Fig. 6. UPF1 accumulates with NMD factors in SMG5-SMG7 depleted cells.

a Overview of the TurboID-mediated proximity labeling of UPF1 binding partners. Transient UPF1 interactors are marked with biotin via TurboID catalysis. Biotinylated proteins are subsequently enriched with streptavidin beads. b Western blot and TCE (2,2,2-trichloroethanol)-mediated detection of input or streptavidin-enriched protein samples after proximity labeling in the indicated conditions (n = 3 biologically independent samples). c Heatmap of mass spectrometry-based analysis of streptavidin-enriched biotinylated NMD and selected other proteins in the respective comparison of conditions (n = 3 biologically independent samples). Colored points indicate the log2 fold change (log2FC) and point size corresponds to the adjusted p-value (adj. p-value; from two-sided Welch‘s t-test).
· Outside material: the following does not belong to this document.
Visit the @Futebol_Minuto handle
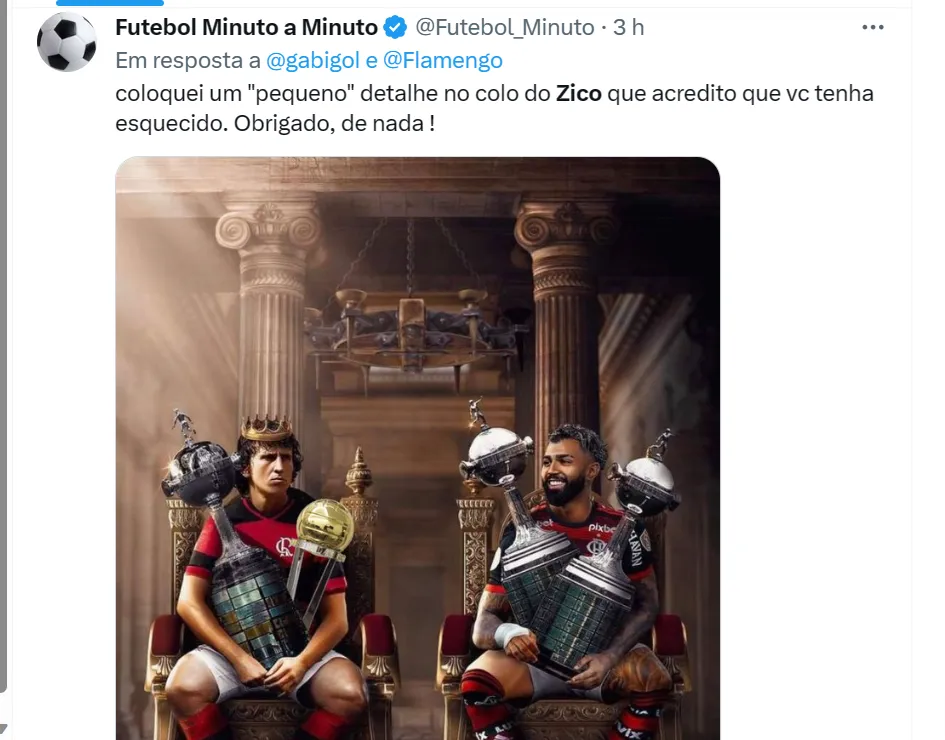 [505, 28]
Multiple testing between FLAG-TurboID-UPF1 in WT, SMG7 KO, and SMG7 KO + SMG5 KD was performed by ANOVA. d, e Volcano plots of mass spectrometry-based analysis of streptavidin-enriched biotinylated proteins in the respective comparison of conditions (n = 3 biologically independent samples). d FLAG-TurboID-UPF1 against FLAG-TurboID control in SMG7 KO cells, (e) FLAG-TurboID-UPF1 against FLAG-TurboID control in SMG7 KO + SMG5 KD cells. The yellow color labeling indicates targets that are significant in the respective comparisons after two-sided Welch’s t-testing (log2 fold change (log2FC) >1 or |log2FC| >1; and adj. p-value <0.05). Points labeled in blue indicate other proteins of interest; points labeled in red indicate NMD factors. Highlighted proteins that were not significant in the respective comparisons are labeled with gray text.